_HOW TO COMPLETE THIS TASK:_ Give all of the data again exactly as written, omitting every image.

_INFORMATION PROVIDED:_

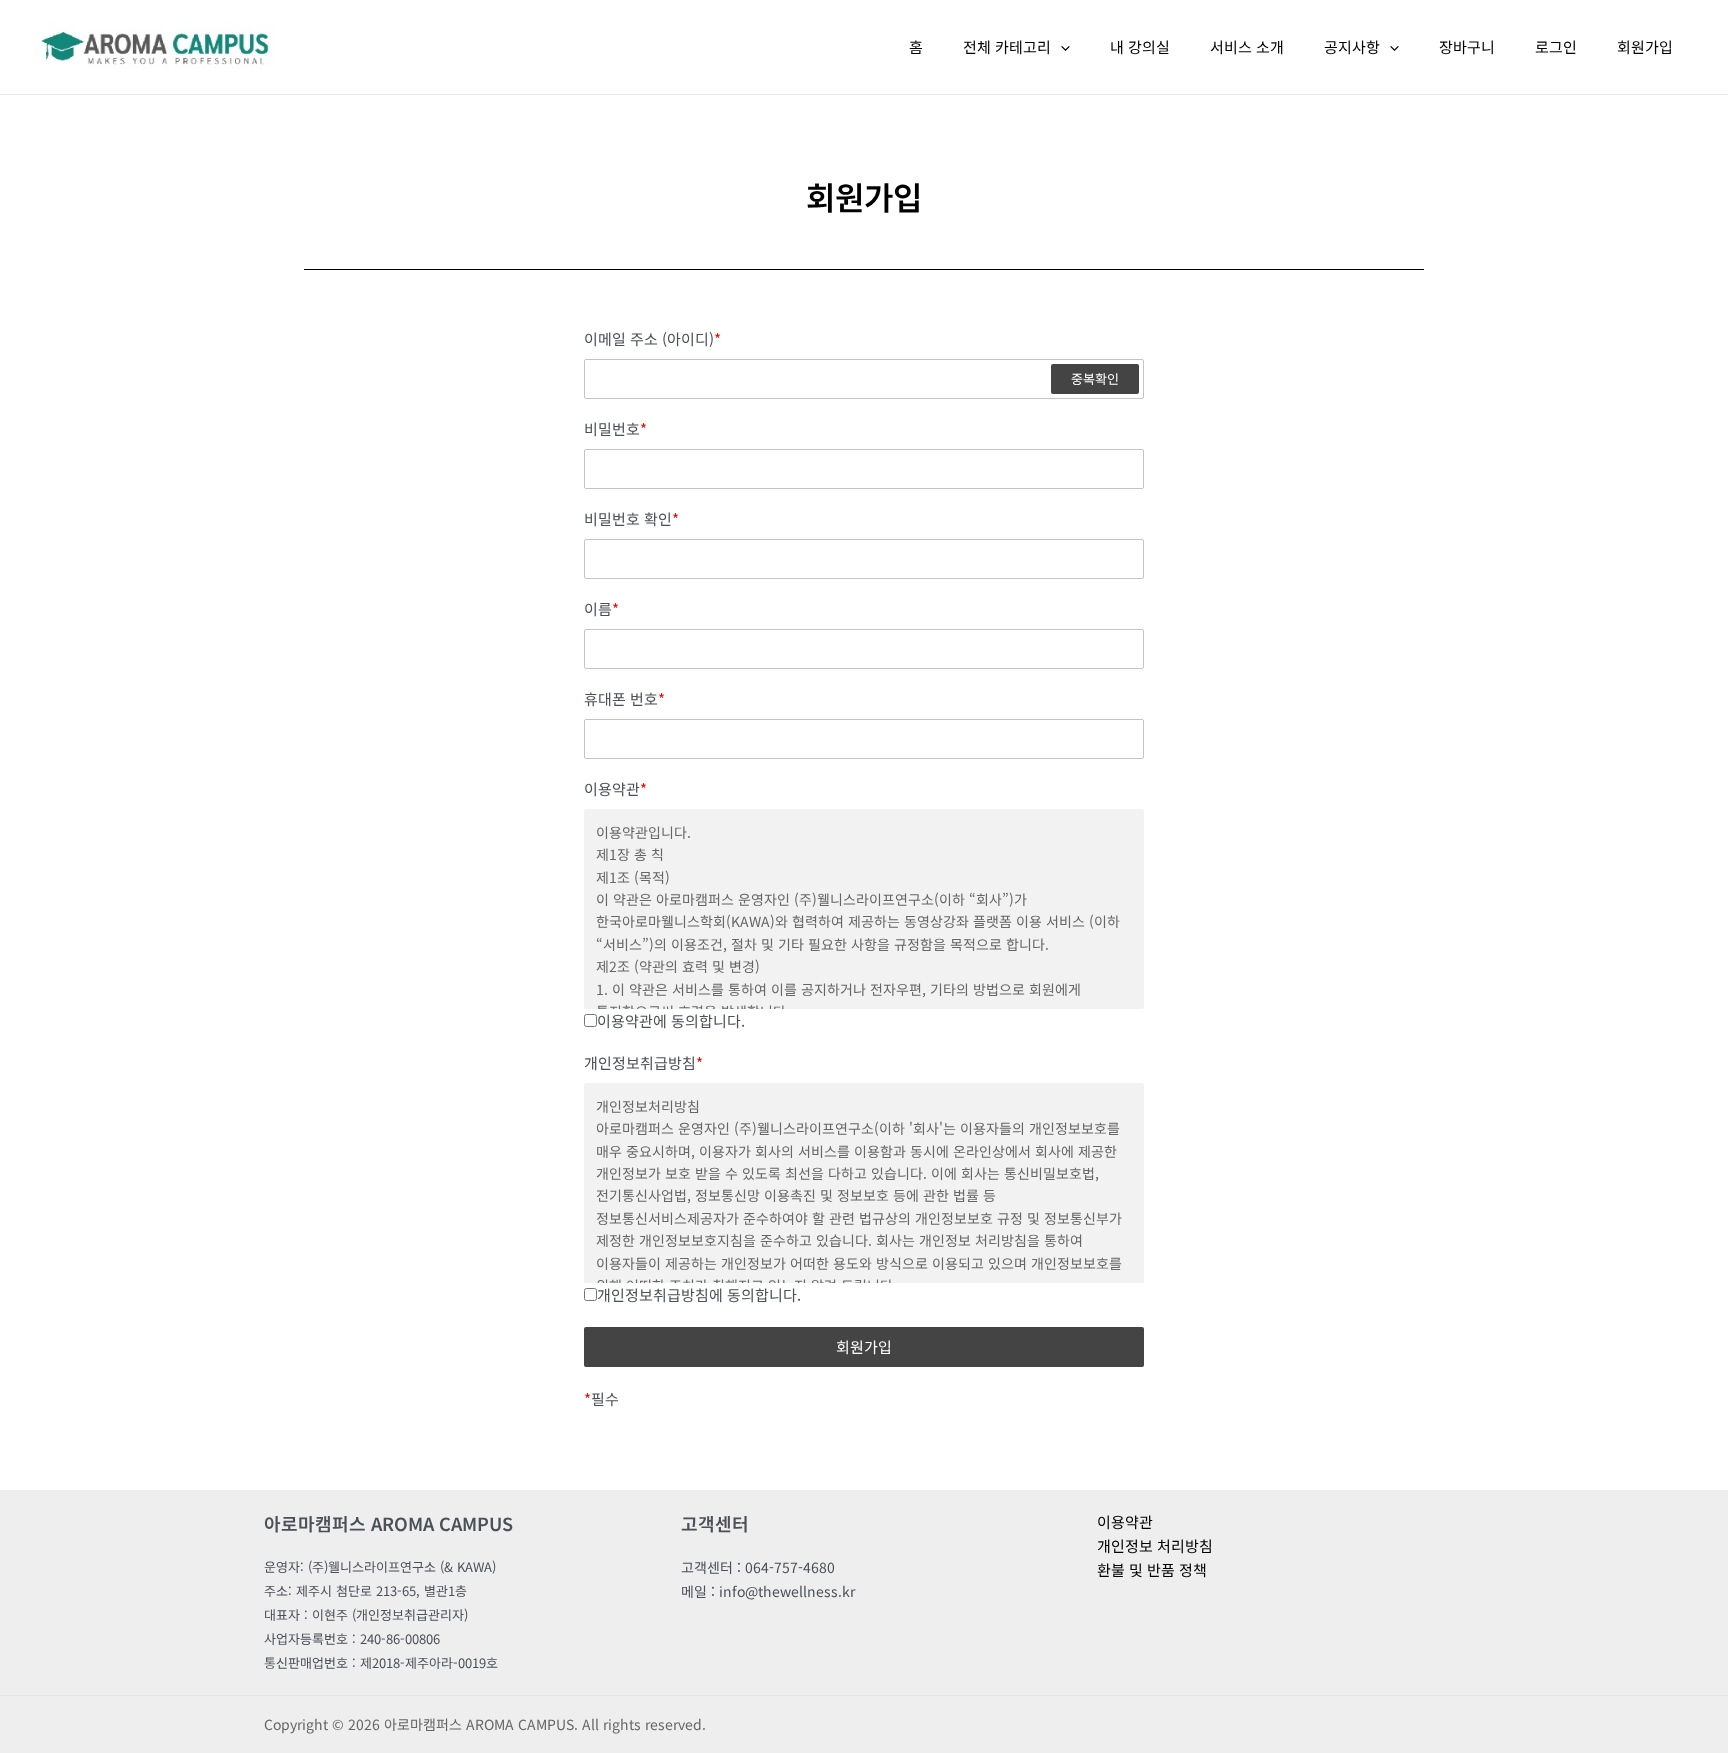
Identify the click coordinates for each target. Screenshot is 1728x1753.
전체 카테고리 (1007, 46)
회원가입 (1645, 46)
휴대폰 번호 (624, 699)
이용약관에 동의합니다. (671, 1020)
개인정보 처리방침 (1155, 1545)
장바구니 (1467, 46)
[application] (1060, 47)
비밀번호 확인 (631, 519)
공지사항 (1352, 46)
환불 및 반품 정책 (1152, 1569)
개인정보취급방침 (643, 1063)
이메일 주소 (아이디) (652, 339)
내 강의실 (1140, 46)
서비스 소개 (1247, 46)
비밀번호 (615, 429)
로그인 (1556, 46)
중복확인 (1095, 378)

_OUTPUT OF THE TASK:_
Identify the click coordinates for each target. Screenshot is 1728x1753.
전체 카테고리 (1007, 46)
회원가입 (1645, 46)
휴대폰 번호 (624, 699)
이용약관에 동의합니다. (671, 1020)
개인정보 처리방침 (1155, 1545)
장바구니 (1467, 46)
[application] (1060, 47)
비밀번호 확인 (631, 519)
공지사항 (1352, 46)
환불 및 반품 정책 (1152, 1569)
개인정보취급방침 (643, 1063)
이메일 주소 (아이디) (652, 339)
내 강의실 (1140, 46)
서비스 소개 (1247, 46)
비밀번호 (615, 429)
로그인 (1556, 46)
중복확인 (1095, 378)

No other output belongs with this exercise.